The presence of the inverter 7 on the control loop 5 makes it possible to guarantee that a transition remains continuously in circulation on the loop. If, of course, the circulation of such a transition is too rapid, in particular in application contexts where all of the common bus user equipment feels few and therefore can simultaneously be non-requesting access, there is instead of introducing one or more local timers on the control loop 5 to reduce the loop travel frequency, so as to assign a minimum period between two successive transitions.

The access allocation system ensures equitable distribution of access between all requesting devices, while avoiding multiple access conflicts. The simplicity of implementation, allows a very high speed of access, moreover, guarantees a good functioning of the system by the permanent maintenance of a transition in circulation on the control loop.

The present invention has been described with reference to an exemplary embodiment illustrated in the drawings; it is obvious that modifications can be made to it by replacing certain means with other equivalent means without departing from the scope of this invention. In particular, the realization of the logic circuits can be defined on the basis of logic functions different from those indicated, capable from the maintenance of a transition circulating on the loop of blocking this transition for the authorization of access and during the duration of access to the joint body.

Claims

1 / Method for assigning access rights to a common organ shared between a plurality of devices, characterized in that it consists of - defining an access right by a value transition of a signal having several possible values and put into circulation on a closed unidirectional access control loop associated with all of the individual pieces of equipment considered successively,

coming to locally block this transition on said loop by the equipment which is requesting access and the first encountered, during its period of use of said member, and

- to modify at a point in the loop the value of the signal known as the loop signal which propagates there.

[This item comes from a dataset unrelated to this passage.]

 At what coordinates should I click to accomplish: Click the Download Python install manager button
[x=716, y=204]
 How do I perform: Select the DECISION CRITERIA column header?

2 / Device for allocating access rights to a common member shared between a plurality of equipment connected to this member implementing the method according to claim 1, characterized in that it comprises a closed unidirectional control loop , conveying said loop signal, means for modifying at a point in the loop the value of said loop signal and a plurality of logic control circuits mounted on said loop and assigned individually to the equipment to which they are connected to receive their own significant signal requesting access (D) to the joint body and providing them with a significant access authorization signal (A), each capable of maintaining the circulation of the transition in the absence of an access request signal received from his equipment, and block this transition to deliver the authorization signal (A) to his equipment during an access request emanating from it, during s the duration of use of the common organ. 3 / Device according to claim 2, characterized in that said logic circuits are identical to each other and each include combinatorial circuits transparent to the input signal for its output copying on said loop in the absence of a request signal access of the equipment to which the considered logical circuit is assigned and of combinational circuits blocking the passage of this transition during a request for access of the equipment to which it is assigned for authorize the access of this equipment to the common organ. 4 / Device according to one of claims 2 and 3, characterized in that said loop signal is a binary signal and that each of said logic circuits is defined by the logic equations:

A = D. [(E⊕S) + A] in which S is its output signal on the loop, E its input signal of the loop, D the access request signal received from its equipment and A the access authorization signal which it delivers to its equipment, and in which the signs "." "+" and "⊕" translate the logical functions "AND", "OR" and "exclusive OR", respectively.